Mother Emanuel Church|Charleston, SC

Charleston, South Carolina is often referred to as “The Holy City,” in part, due to its rich history of church buildings dating back to the early 1800s. One of these buildings is the Emanuel African Methodist Episcopal Church (AME) on Calhoun Street. The congregation was the first independent black denomination and one of the oldest African Methodist Episcopal churches in the entire United States.

Emanuel AME was founded around 1818 as the Hampstead Church as a place for African-Americans to have a place of worship. City laws and discrimination common to the time limited how and where African-Americans could worship. The original church building was burned to the ground by a white mob in 1822, following the discovery of a planned slave uprising (the organizer of the uprising and thirty six co-conspirators were convicted in secret trials, housed in the Old Charleston Jail, and later hanged). A few years later, after laws banning all-African-American churches were passed, members of the congregation were forced to meet in secret, and illegally, up until the end of the Civil War, which ended in 1865.

The congregation built a church building in 1872, this time under the name the church now goes by: Emanuel African Methodist Episcopal Church. That church building was later damaged and destroyed during the 1886 Charleston Earthquake.

The current building was built in 1891-1892, during a proliferation of church building in the city. Although the Civil War ended slavery and allowed all-black churches, the church was built on the north side of Calhoun Street because blacks were not welcome on the south side of the street. The Gothic Revival style architecture was designed by Charleston architect John Henry Deveraux. The building has been remarkably preserved and contains a number of original features, including light fixtures, the communion rail, pews, and the alter. The bell tower with steeple, erected in 1903, and the pipe organ, installed in 1908 for only $800 (which was a lot of money at the time), are both still featured in the building.

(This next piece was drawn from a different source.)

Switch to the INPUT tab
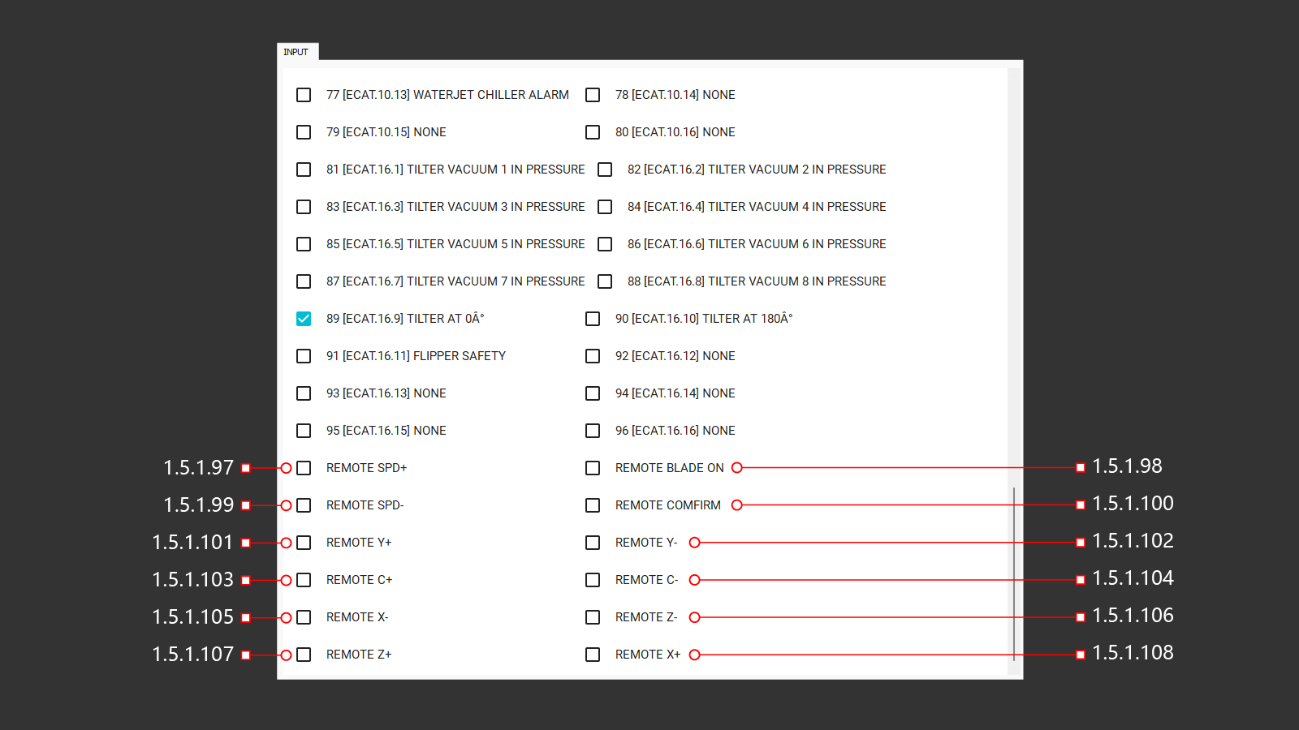The height and width of the screenshot is (730, 1299). point(296,52)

A major renovation in 1951 updated and enhanced the church and gave the building its iconic white, stucco look. The renovations, incidentally, cost almost twice as much as the amount to build the original structure! Damage was caused by Hurricane Hugo in 1989, but this time the building stood strong (despite over $200,000 in damages). In 2018, the building was listed on the National Register of Historic Places.

What an amazing piece of history we have right in our backyard. To read more about the church and some of its deep history, visit the South Carolina Picture Project.

The church building and its congregation gained unfortunate national prominence on June 17, 2015 when an angry white supremacist (I won’t publish his name because he doesn’t deserve the attention) shot and killed nine parishioners at the end of a Wednesday night Bible study. Although these unspeakable events often bring on fear and terror, the congregation is best known for its ability to offer forgiveness, love, and compassion.

The term Emanuel (in its many different forms of spelling), means “God With Us,” which holds true given the history that the church and its people have endured through the centuries.